Restored 35mm print!

The powers and fascinations of director John Ford and playwright Eugene O’Neill are happily met in this 1940 feature dramatizing the lives of men who serve as crew members aboard commercial freighters. Like O’Neill, Ford nursed a lifelong obsession with sailing and the sea, and had spent his early years in Portland, Maine, amid the maritime culture that this picture describes.

Adapted and updated by screenwriter Dudley Nichols (Ford’s frequent collaborator) from four of O’Neill’s early plays set aboard the fictional “SS Glencairn,” the film recounts the experiences of the ship’s crew while transporting ammunition from the West Indies to England during World War II. The story thus presents four mini-dramas, each with its own catharsis, while neatly making general points about the specialized society in which these men live — disregarded by callous superiors, consigned to repeated voyages for lack of better work, and developing codes of honor and friendships that sustain them through the severe physical and psychological hardships of their lives.

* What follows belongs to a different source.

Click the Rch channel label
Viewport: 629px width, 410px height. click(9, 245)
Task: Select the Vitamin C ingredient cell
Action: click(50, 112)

Nichols and Ford expertly martial the unconventional, four-part structure to create recurrent emotional surges, akin to the ebb and flow of great waves, as endurance and loyalty are tested again and again. The various anecdotes underscore the pressures that so often lead to bouts of drinking and brawling (tantamount to bonding), and just as often, to the decision to ship out on yet another grueling voyage. Richard Hageman’s music score underlines the same “ebb and flow” movement, adroitly counterposing the spirited shanty “Blow the Man Down” with the plaintive “Harbor Lights,” contrasting the urge to adventure with the longing for home.
Ford makes ingenious use of an admirable group of character actors, whose personification of the tight-knit crew collapses the space between stars and supporting players, taking full advantage of sterling dialogue and weighty dramatic opportunities. Particularly impressive are Thomas Mitchell as swaggering “Driscoll,” a fractured character in the best O’Neill tradition, and Mildred Natwick in her first film role as a Cockney prostitute in a harbor saloon.
A penetrating portrait of the dispossessed, the film was not a financial success, but showcases numerous talents to wonderful advantage, and as an incidental fact, was purportedly greatly admired by Eugene O’Neill, who was said to have screened the film privately numerous times.